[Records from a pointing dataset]
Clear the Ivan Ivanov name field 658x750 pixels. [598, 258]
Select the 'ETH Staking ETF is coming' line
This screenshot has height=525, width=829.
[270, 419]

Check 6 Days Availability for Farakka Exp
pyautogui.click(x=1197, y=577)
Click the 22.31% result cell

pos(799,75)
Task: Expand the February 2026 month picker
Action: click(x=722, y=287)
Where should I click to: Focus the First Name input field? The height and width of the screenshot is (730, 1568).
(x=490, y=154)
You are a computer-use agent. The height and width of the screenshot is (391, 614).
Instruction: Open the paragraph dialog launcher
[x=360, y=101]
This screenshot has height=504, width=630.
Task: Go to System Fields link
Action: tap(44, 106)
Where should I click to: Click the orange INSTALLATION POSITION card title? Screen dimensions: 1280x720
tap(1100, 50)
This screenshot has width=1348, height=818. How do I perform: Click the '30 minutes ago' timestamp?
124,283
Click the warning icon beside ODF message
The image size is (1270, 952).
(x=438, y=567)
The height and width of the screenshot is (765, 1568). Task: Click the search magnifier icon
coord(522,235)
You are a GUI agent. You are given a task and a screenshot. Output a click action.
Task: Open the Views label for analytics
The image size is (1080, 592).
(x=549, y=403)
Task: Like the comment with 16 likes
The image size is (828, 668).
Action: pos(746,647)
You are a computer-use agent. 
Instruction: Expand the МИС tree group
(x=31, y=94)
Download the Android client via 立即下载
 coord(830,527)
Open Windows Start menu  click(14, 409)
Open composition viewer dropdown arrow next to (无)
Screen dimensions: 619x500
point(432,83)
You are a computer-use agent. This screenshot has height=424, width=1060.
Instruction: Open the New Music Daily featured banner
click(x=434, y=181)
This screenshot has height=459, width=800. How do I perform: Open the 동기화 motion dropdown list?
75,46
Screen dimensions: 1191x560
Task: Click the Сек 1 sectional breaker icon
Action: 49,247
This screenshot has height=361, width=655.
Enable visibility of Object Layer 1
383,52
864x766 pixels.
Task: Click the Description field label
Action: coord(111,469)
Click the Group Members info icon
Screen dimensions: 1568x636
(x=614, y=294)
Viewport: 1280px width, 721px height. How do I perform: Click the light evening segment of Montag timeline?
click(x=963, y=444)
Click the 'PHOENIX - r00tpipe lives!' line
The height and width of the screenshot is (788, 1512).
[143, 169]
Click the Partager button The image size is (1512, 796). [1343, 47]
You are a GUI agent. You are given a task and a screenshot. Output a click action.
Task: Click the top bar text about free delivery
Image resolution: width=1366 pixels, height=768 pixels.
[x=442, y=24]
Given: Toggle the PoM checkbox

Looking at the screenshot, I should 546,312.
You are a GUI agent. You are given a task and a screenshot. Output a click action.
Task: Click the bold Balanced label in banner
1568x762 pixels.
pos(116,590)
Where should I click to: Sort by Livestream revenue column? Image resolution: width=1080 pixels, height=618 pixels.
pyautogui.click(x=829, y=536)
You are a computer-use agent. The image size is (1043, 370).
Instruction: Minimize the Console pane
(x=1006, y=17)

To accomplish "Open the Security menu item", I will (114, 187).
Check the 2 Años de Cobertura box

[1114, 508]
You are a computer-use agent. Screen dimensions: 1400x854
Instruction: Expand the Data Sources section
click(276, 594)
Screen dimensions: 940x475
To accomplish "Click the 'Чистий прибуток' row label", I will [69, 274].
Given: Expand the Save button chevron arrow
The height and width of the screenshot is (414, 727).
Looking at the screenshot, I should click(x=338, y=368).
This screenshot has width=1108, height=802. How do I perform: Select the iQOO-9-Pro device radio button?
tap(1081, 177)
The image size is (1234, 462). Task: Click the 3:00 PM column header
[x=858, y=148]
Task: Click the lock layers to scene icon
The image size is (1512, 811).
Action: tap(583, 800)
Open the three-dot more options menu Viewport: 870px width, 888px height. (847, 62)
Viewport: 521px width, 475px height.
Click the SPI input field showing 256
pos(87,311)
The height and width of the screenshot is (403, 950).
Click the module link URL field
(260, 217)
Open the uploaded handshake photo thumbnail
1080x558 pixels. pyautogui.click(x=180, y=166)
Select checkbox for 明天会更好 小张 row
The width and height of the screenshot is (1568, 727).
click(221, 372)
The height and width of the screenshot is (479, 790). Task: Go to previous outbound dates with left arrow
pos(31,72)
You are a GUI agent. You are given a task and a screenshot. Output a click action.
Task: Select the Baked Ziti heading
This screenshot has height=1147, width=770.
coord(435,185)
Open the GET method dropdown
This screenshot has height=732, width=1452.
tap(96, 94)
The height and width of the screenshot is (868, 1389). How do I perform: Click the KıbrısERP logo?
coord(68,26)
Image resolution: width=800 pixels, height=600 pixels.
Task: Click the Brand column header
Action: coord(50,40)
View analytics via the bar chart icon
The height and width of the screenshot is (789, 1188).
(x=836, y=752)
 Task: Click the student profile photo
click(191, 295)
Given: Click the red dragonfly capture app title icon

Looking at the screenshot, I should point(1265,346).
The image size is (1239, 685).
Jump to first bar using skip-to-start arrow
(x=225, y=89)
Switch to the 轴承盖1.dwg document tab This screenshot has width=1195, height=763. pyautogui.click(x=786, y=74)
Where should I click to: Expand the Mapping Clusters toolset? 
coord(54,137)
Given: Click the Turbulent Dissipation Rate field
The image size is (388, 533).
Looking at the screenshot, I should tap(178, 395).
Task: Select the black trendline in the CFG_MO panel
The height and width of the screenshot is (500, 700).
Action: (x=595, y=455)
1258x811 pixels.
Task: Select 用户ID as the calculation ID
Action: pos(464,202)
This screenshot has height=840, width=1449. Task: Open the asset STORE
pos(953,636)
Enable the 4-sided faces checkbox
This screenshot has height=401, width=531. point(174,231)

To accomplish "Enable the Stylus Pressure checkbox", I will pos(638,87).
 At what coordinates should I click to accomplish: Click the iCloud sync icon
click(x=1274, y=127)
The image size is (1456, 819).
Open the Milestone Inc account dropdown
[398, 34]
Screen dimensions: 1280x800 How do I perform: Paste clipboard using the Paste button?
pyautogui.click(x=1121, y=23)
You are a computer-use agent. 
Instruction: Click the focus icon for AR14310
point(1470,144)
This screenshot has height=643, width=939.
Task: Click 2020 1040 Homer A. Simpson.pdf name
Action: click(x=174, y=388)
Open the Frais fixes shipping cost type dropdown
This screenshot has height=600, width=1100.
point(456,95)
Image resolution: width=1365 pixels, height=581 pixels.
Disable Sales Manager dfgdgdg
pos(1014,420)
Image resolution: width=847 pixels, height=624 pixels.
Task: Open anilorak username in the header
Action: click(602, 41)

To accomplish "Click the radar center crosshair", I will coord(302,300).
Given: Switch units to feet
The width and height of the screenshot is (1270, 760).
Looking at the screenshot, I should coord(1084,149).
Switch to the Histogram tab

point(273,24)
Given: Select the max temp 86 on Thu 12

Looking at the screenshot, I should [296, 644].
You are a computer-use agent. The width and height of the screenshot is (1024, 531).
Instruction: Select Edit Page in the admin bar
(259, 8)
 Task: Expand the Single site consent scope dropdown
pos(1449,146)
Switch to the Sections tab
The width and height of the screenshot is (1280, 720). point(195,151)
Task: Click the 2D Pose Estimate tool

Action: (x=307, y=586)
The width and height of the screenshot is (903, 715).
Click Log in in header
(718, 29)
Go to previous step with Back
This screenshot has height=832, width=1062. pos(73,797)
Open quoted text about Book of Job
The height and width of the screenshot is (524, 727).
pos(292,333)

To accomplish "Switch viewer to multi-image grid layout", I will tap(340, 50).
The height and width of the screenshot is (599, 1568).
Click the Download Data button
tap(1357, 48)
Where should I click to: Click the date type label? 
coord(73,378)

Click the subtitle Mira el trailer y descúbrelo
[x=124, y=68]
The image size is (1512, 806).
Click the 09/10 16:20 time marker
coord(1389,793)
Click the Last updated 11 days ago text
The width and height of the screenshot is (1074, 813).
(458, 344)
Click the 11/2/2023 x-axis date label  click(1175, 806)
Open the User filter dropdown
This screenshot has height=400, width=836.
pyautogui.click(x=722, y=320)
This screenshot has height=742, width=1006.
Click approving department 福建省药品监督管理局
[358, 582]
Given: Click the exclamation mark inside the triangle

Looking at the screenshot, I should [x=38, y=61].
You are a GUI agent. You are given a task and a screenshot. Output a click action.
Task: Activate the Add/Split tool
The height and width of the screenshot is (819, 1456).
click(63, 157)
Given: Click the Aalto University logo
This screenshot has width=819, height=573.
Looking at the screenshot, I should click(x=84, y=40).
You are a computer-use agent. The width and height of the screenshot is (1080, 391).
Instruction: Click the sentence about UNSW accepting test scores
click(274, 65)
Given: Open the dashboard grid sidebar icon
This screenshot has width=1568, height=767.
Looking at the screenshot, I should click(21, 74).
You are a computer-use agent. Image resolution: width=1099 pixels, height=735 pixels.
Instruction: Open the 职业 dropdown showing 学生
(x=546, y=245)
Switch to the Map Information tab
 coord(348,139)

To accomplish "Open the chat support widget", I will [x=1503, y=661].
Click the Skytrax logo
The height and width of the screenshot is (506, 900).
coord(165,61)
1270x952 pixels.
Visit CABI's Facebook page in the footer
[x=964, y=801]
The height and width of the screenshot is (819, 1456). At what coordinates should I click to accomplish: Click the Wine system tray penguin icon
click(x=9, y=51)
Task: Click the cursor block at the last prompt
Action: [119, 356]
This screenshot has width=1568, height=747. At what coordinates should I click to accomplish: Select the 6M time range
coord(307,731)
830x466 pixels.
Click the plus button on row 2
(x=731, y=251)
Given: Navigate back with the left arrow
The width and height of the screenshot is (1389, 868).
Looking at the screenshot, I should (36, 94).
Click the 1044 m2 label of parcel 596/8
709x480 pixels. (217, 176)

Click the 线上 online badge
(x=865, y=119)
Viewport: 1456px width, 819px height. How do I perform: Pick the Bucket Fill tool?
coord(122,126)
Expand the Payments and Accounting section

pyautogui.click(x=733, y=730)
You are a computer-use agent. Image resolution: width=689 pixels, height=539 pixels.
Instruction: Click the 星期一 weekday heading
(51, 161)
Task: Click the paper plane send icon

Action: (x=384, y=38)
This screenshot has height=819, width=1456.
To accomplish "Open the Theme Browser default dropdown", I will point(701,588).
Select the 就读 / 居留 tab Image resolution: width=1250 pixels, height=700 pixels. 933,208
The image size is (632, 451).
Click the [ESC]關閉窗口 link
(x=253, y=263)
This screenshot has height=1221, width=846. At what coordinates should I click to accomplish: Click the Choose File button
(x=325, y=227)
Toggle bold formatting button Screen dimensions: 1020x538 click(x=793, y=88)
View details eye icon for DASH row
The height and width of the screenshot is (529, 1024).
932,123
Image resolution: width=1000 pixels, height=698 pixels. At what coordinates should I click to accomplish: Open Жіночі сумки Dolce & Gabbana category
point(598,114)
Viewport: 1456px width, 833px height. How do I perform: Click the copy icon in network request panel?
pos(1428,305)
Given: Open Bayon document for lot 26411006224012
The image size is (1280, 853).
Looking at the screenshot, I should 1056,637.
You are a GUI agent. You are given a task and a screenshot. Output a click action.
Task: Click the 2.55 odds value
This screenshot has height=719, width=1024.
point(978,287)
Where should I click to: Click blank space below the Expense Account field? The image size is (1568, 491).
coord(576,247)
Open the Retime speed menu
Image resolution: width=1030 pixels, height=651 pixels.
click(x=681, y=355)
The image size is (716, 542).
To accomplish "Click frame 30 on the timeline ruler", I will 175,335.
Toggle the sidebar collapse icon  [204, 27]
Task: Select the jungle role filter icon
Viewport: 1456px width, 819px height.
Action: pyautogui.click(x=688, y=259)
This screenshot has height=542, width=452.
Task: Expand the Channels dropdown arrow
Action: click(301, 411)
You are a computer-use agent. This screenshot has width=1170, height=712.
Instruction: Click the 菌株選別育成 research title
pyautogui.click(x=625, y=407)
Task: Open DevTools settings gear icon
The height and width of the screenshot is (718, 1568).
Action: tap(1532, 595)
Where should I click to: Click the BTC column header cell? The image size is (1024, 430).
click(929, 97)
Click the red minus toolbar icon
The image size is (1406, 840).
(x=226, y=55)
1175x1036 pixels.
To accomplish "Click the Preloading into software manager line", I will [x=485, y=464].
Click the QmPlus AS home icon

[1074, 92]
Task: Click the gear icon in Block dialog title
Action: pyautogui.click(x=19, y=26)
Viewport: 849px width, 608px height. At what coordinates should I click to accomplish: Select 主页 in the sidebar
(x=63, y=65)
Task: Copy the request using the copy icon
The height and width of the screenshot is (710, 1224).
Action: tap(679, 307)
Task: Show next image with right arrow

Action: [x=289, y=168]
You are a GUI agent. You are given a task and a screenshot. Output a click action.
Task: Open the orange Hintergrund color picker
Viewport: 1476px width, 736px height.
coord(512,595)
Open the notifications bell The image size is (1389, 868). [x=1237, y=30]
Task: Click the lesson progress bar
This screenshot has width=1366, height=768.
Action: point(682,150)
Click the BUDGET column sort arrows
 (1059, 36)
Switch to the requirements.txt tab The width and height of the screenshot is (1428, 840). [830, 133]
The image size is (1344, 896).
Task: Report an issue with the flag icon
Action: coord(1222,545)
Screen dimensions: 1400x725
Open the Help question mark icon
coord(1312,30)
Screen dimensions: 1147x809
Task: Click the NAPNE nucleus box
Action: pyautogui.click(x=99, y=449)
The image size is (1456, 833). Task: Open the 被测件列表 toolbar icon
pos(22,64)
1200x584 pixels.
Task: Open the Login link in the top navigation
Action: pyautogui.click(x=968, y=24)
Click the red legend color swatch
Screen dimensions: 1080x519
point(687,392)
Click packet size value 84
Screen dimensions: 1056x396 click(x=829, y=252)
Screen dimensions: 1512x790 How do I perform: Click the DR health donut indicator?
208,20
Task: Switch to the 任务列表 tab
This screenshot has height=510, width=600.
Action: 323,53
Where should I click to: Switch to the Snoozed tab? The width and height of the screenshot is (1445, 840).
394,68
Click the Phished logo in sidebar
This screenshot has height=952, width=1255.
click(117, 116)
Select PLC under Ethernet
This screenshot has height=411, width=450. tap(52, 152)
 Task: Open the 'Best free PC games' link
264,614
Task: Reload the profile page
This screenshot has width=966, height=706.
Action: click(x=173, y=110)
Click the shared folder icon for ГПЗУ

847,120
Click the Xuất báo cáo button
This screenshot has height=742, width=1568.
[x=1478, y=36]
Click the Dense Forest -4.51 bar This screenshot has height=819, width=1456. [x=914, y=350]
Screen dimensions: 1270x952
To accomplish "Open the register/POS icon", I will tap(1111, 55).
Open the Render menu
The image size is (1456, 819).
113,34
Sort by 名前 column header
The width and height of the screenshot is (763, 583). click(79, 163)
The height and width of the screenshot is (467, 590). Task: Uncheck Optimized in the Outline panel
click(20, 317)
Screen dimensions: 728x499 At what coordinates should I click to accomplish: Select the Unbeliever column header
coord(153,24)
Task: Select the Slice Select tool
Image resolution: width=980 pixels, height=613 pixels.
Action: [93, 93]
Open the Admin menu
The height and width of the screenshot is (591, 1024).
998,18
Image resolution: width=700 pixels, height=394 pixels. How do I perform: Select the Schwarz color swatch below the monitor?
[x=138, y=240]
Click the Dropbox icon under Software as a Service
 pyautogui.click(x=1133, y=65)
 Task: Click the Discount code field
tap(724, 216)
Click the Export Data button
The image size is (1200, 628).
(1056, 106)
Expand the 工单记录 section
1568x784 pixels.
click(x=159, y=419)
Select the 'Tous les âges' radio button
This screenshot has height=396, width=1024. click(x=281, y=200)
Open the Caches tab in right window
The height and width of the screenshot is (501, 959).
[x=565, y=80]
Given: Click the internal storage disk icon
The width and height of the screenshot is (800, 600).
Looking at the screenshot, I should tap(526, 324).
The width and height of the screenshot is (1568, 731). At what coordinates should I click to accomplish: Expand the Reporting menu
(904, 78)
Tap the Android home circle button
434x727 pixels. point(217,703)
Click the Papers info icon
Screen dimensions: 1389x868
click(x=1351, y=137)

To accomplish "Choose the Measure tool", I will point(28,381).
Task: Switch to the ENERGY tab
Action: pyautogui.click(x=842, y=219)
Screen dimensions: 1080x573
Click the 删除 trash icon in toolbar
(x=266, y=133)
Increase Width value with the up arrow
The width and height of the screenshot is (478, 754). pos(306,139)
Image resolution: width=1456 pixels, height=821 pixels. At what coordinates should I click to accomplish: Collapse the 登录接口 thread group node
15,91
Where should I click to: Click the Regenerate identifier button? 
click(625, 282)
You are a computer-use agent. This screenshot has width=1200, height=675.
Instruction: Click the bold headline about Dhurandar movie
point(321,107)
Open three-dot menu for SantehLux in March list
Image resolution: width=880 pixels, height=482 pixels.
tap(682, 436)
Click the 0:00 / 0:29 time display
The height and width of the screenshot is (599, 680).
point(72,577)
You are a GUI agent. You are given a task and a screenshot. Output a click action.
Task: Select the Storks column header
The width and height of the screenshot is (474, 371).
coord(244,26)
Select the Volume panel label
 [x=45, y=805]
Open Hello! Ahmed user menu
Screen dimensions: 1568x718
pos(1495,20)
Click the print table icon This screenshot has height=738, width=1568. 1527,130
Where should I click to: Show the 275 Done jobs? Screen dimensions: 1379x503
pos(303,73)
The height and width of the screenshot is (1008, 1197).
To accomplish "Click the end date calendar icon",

* [Set problem]: Could you rewrite the lines from the one containing "Open the Retime speed menu" through the one containing "Toggle the sidebar" as a numbered list, omitting any blank lines?

* [Written solution]:
1. Open the Retime speed menu
2. Image resolution: width=1030 pixels, height=651 pixels.
3. click(x=681, y=355)
4. The image size is (716, 542).
5. To accomplish "Click frame 30 on the timeline ruler", I will 175,335.
6. Toggle the sidebar collapse icon  [204, 27]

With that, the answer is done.